2016 Samsung smartphone

The Samsung Galaxy C9 Pro is an Android smartphone produced by Samsung Electronics. It was unveiled and released in November 2016. It is the first Galaxy smartphone to be backed by 6 GB of RAM.

== Design ==
The front is made of Corning Gorilla Glass 4 and the back is made of aluminum.

On the bottom of the smartphones, there is a 3.5 mm audio jack, a USB-C port, a microphone, and a speaker. On the top, there is a second microphone.
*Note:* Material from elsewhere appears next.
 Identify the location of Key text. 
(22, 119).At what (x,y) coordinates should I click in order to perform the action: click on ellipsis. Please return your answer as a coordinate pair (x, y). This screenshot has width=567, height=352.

On the left, there are the volume buttons, while on the right, there is the power button, a Dual SIM-tray, and a microSD-tray.

On the front, there is the screen with the logo, a front-facing camera, an earpiece speaker and a proximity/ambient light sensor above it, and one physical ("home") with an integrated fingerprint scanner and two touch-sensitive ("recent apps" and "back") navigation buttons with LED backlighting below the display. On the back, there is the logo, a rear-facing camera, and a dual-tone LED flash.

The Galaxy C9 Pro came in Black, Gold, and Pink Gold color options.

However, the Galaxy C9 Pro didn't sell as well as two recent phones ( Samsung Galaxy C5 Pro and Samsung Galaxy C7 Pro ) and Samsung finally stopped producing of the Galaxy C9 Pro in 2018/2019 due to few buyers and unpopular.